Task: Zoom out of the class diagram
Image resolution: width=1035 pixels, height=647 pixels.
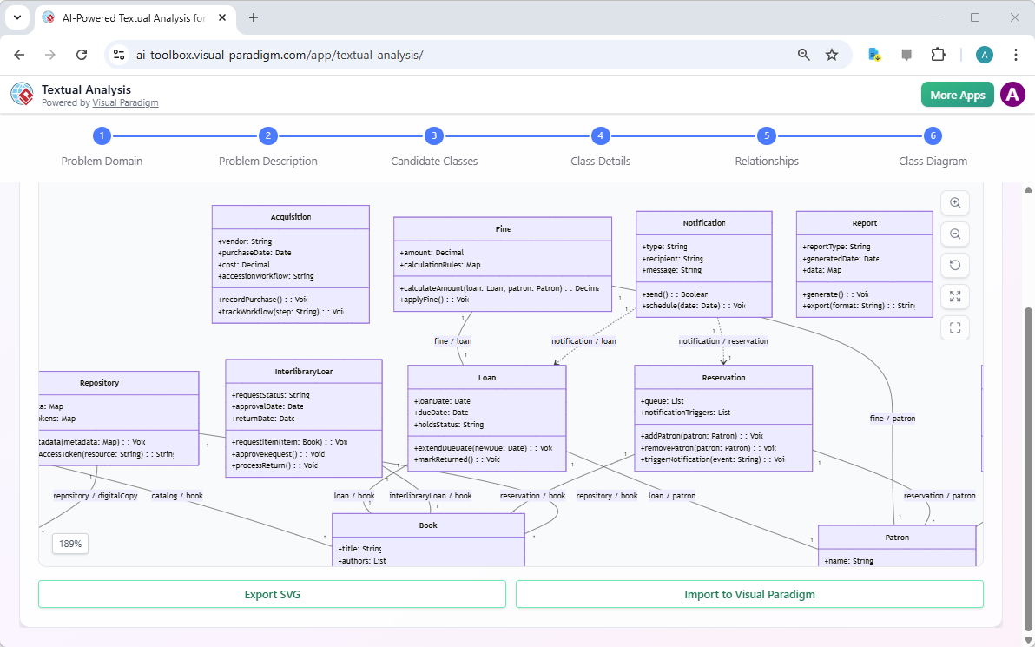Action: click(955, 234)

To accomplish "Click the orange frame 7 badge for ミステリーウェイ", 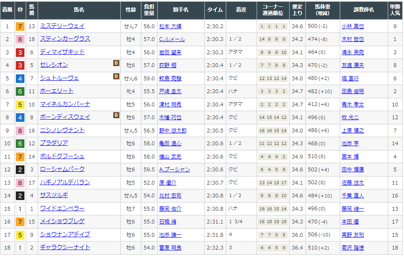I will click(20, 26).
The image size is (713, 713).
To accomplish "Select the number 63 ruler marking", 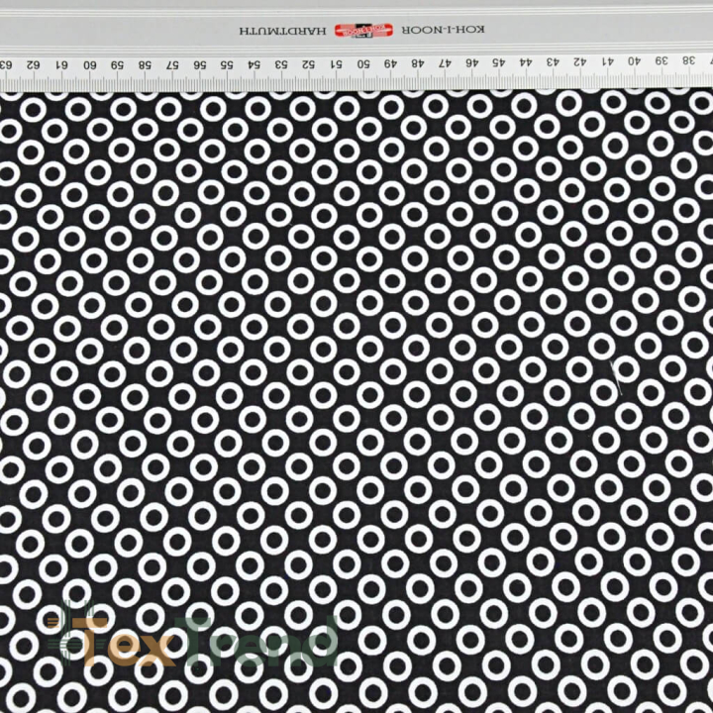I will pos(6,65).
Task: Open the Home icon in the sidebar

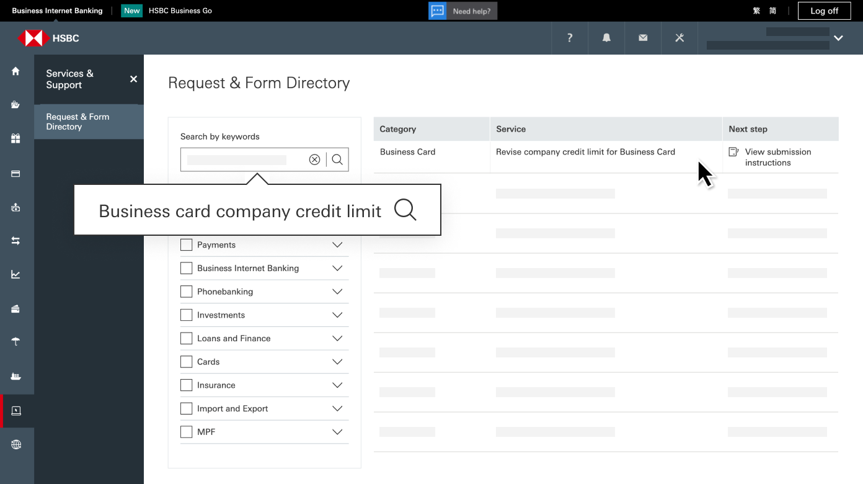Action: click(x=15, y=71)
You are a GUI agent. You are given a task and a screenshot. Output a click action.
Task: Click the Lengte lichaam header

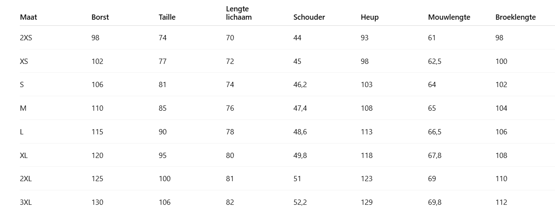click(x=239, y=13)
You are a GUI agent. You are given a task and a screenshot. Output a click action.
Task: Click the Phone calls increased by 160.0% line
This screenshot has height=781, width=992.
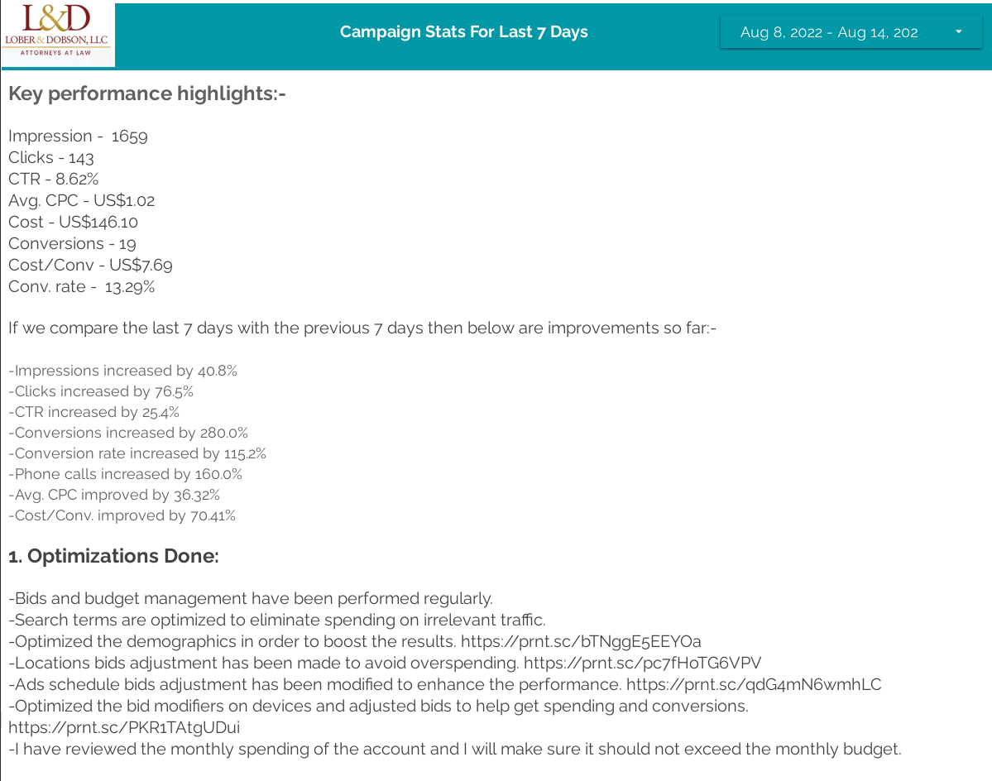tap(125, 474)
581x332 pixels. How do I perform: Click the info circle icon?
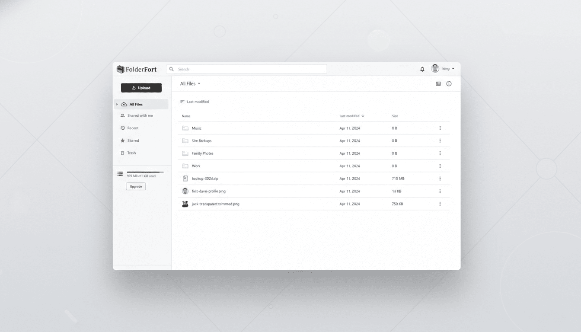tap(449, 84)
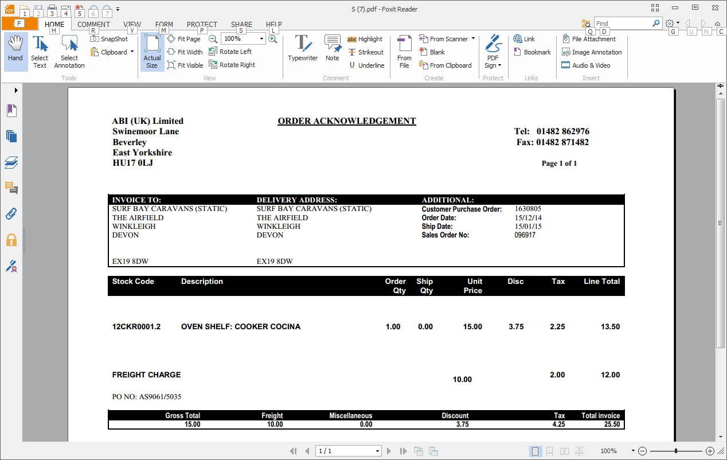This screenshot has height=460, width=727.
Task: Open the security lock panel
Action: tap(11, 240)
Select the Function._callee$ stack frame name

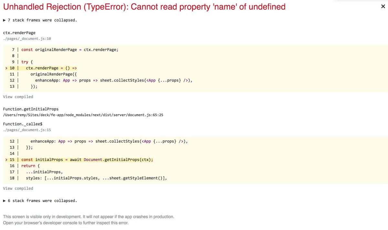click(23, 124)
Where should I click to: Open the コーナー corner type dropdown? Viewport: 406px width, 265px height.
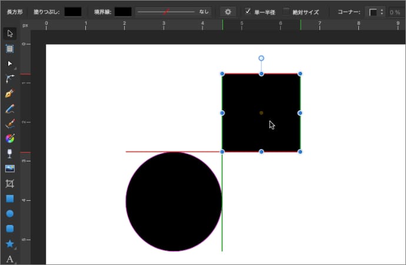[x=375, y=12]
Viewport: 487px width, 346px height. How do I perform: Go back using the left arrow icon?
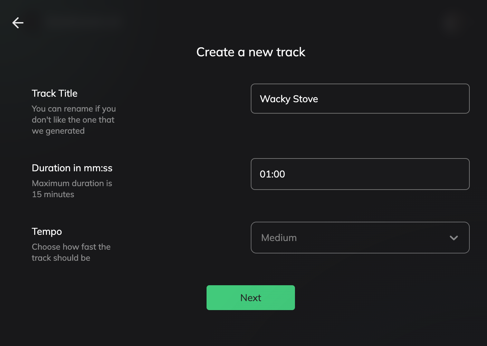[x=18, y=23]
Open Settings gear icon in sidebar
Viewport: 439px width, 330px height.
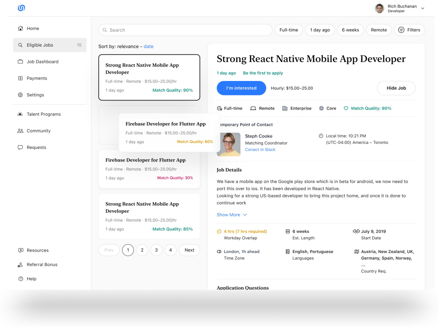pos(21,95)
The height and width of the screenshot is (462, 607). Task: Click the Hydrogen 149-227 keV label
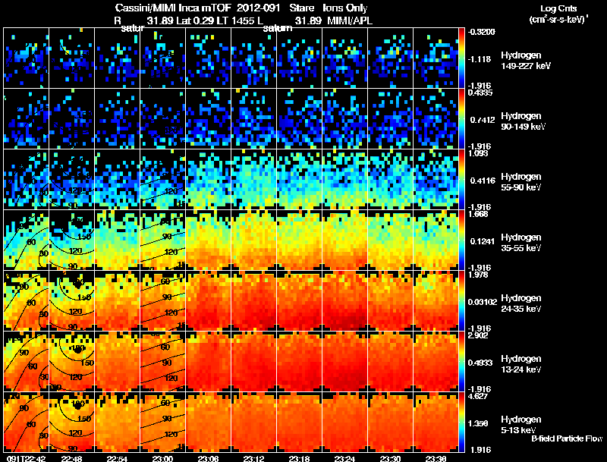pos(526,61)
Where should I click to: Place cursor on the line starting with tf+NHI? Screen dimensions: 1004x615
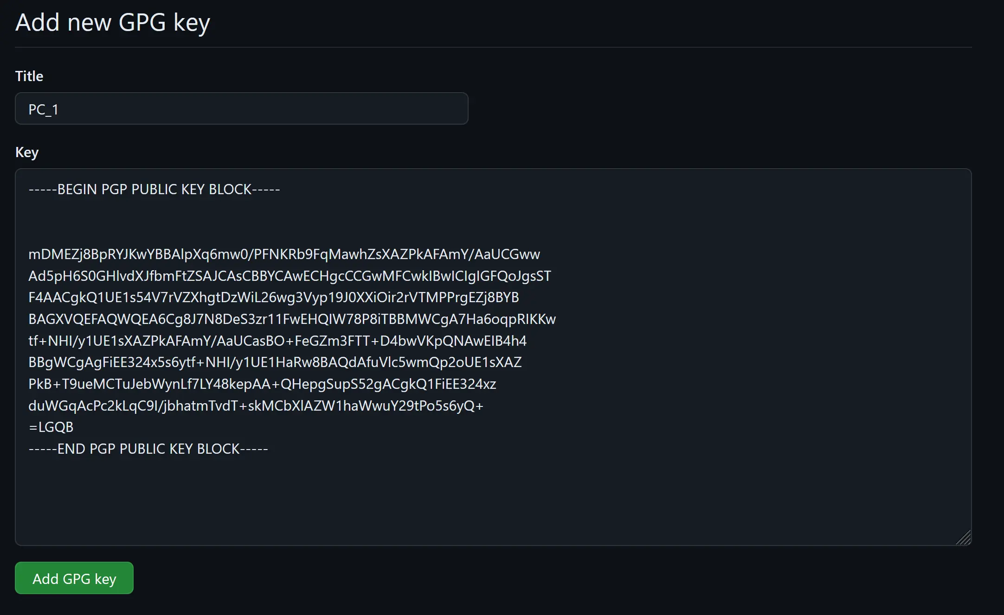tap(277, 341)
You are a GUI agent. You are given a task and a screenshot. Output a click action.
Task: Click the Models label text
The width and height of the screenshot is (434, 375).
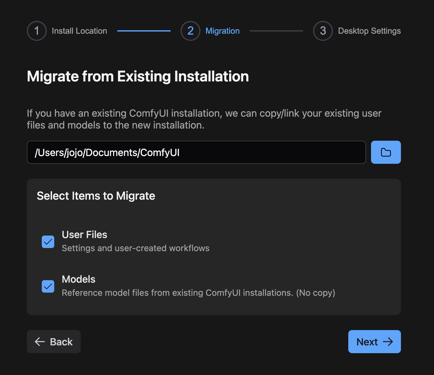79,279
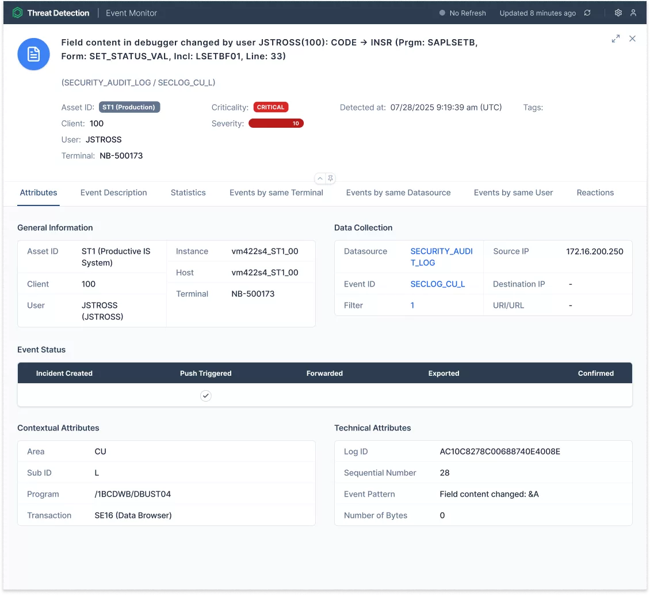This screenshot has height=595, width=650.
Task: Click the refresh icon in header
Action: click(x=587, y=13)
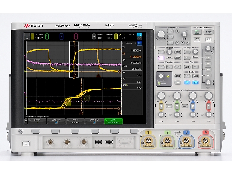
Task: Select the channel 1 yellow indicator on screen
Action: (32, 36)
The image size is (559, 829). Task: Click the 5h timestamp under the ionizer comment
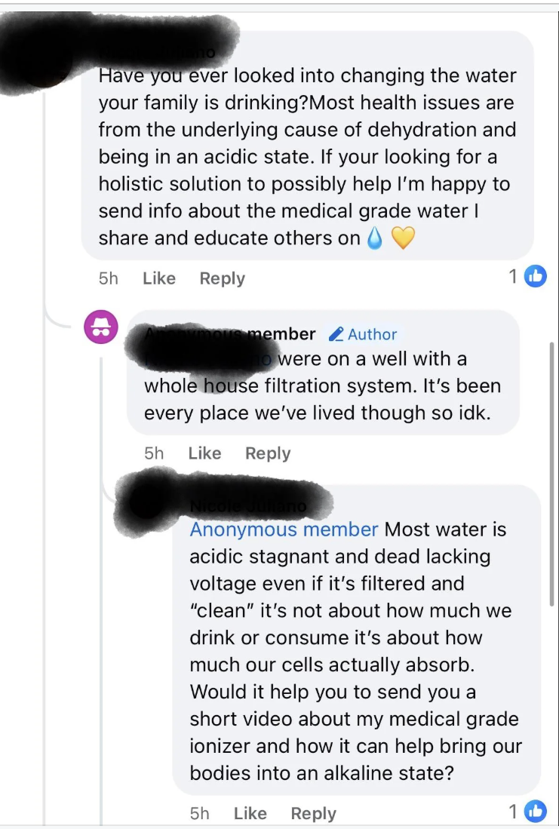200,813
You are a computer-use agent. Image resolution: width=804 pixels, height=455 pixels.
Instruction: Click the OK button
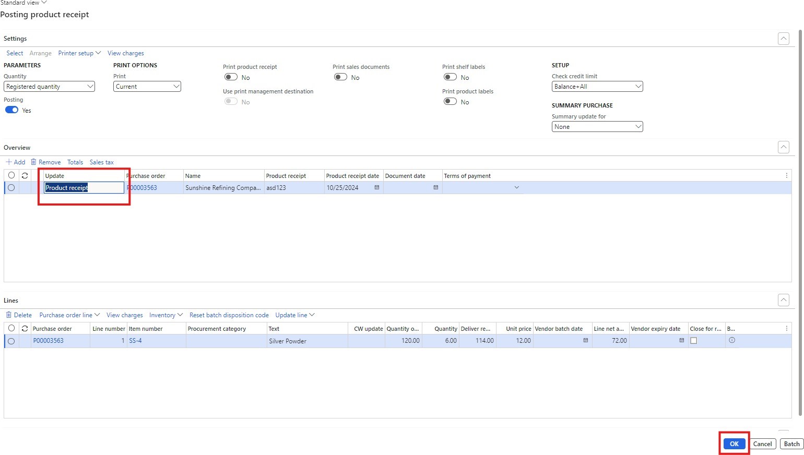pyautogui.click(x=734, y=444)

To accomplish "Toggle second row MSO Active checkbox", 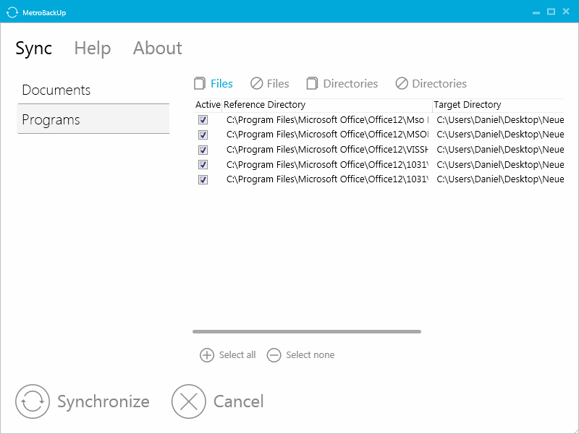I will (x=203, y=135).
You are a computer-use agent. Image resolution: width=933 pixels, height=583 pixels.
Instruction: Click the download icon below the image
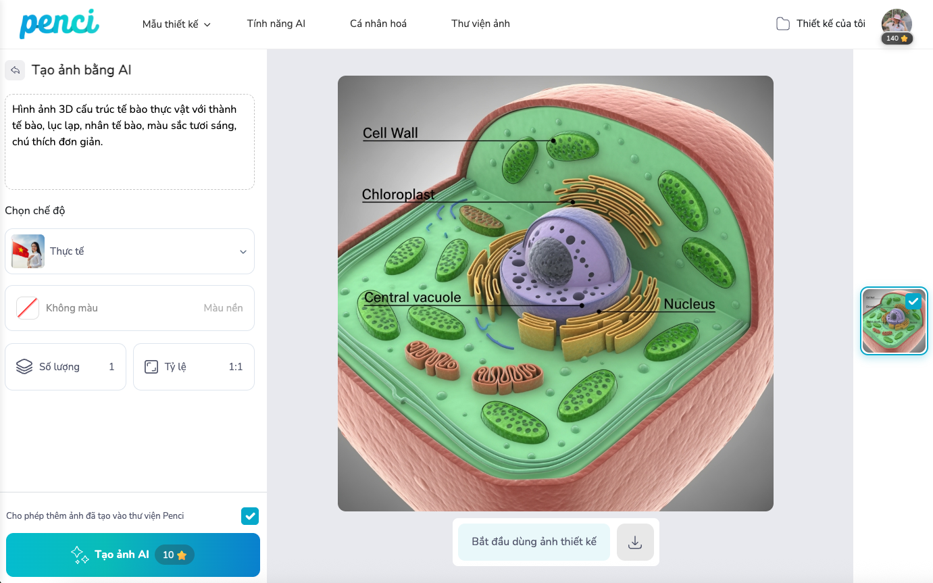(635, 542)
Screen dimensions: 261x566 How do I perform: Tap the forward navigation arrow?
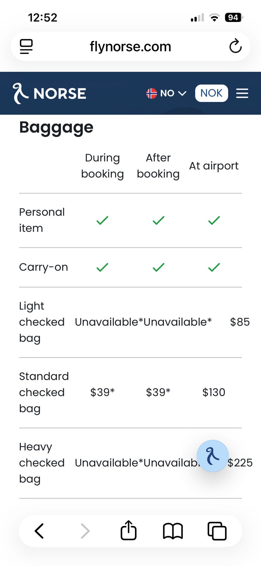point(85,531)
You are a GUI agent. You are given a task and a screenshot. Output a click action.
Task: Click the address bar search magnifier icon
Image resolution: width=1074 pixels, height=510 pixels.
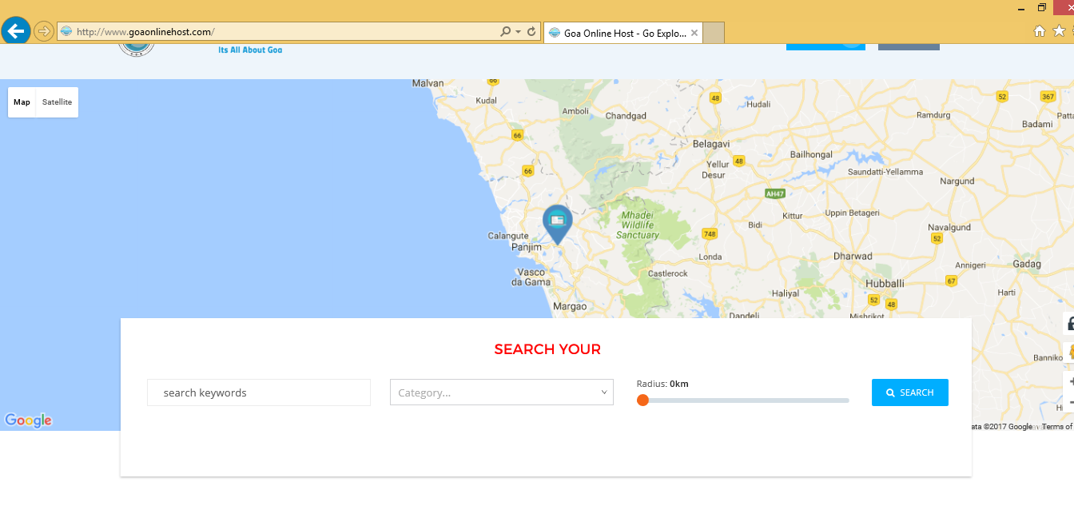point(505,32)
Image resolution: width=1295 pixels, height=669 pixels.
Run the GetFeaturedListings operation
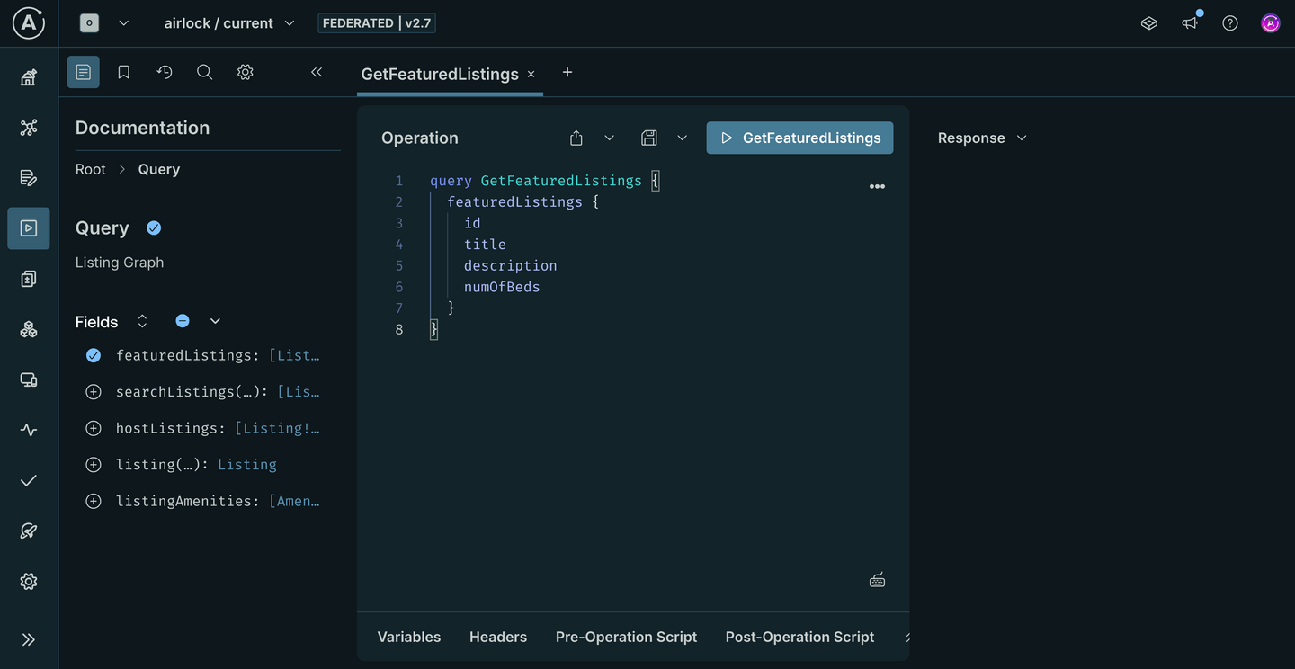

=-=-=

> _Exercise requirements_
When the word "computer" turns up on a line of the material above, copy that line.

> _Completed task_
You are a computer-use agent. Image resolution: width=804 pixels, height=455 pixels.
You are a computer-use agent. Image resolution: width=933 pixels, height=583 pixels.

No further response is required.